Par conclusions récapitulatives du 5 décembre 2017, le syndicat des copropriétaires de l'immeuble du [Adresse 9] à [Localité 5] a demandé au tribunal, au visa des articles 24 et 42 de la loi n°65-557 du 10 juillet 1965 et 11 du décret n°67-223 du 17 mars 1967, de :
- débouter M. [U] [N] et les sociétés La Motte Picquet Roule et de la Motte de l'intégralité de leurs prétentions,
- condamner in solidum M. [U] [N] et les sociétés La Motte Picquet Roule et de la Motte à lui payer la somme de 10.000 € à titre de dommages-intérêts,
- condamner in solidum M. [U] [N] et les sociétés La Motte Picquet Roule et de la Motte à lui payer la somme de 5.000 € sur le fondement de l'article 700 du code de procédure civile,
- condamner M. [U] [N] et les sociétés La Motte Picquet Roule et de la Motte aux entiers dépens.
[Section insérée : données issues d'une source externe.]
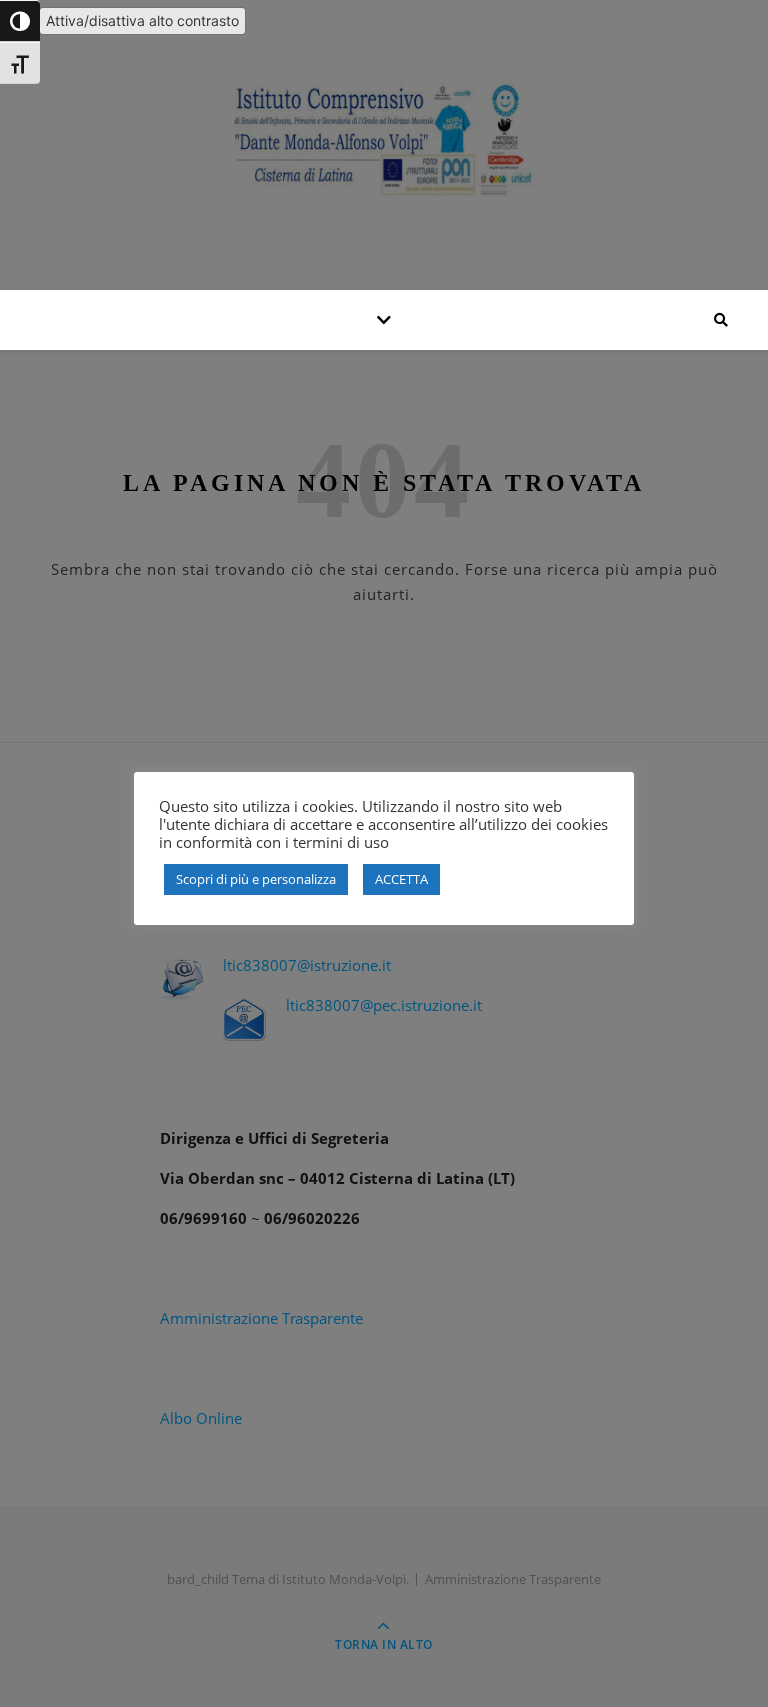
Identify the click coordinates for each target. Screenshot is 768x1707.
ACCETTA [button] (401, 879)
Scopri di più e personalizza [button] (256, 879)
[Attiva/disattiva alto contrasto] (20, 21)
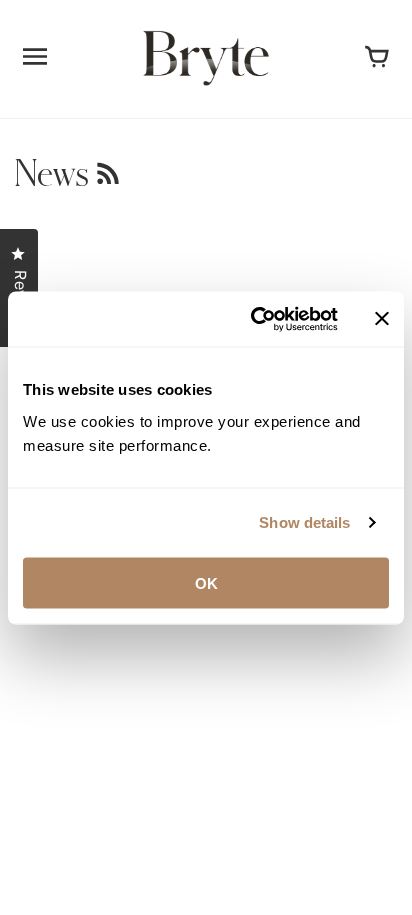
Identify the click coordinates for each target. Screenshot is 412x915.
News (55, 174)
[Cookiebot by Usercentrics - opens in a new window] (255, 319)
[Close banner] (382, 319)
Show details (304, 522)
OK (206, 582)
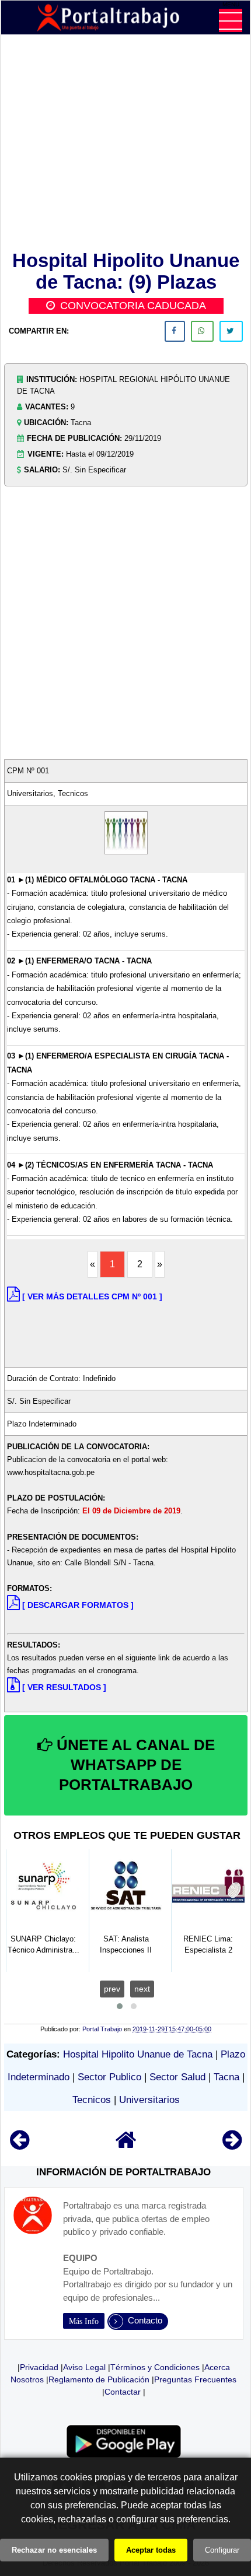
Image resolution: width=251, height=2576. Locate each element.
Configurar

Par jugement du 15 février 2019, le tribunal de grande instance de Paris a :
- rejeté les demandes d'annulation des résolutions n°3.l, 3.2, 3.3, 3.4, 4.1, 4.3, 4.4, 4.5, 5.1, 5.3, 5.4, 5.5 et 7 de l'assemblée générale des copropriétaires de l'immeuble sis [Adresse 9] à [Localité 5] en date du 22 janvier 2014,
- débouté le syndicat des copropriétaires de l'immeuble sis [Adresse 9] à [Localité 5] de sa demande reconventionnelle en dommages et intérêts,
- rejeté toutes les autres demandes,
- condamné M. [U] [N] et les sociétés La Motte Picquet Roule et de la Motte in solidum aux entiers dépens,
- condamné M. [U] [N] et les sociétés La Motte Picquet Roule et de la Motte à verser au syndicat des copropriétaires de l'immeuble sis [Adresse 9] à [Localité 5] la somme de 4.000 € en application des dispositions de l'article 700 du code de procédure civile,
- ordonné l'exécution provisoire.
M. [U] [N] et les sociétés La Motte Piquet Roule et de la Motte ont relevé appel de cette décision par déclaration remise au greffe le 7 mars 2019.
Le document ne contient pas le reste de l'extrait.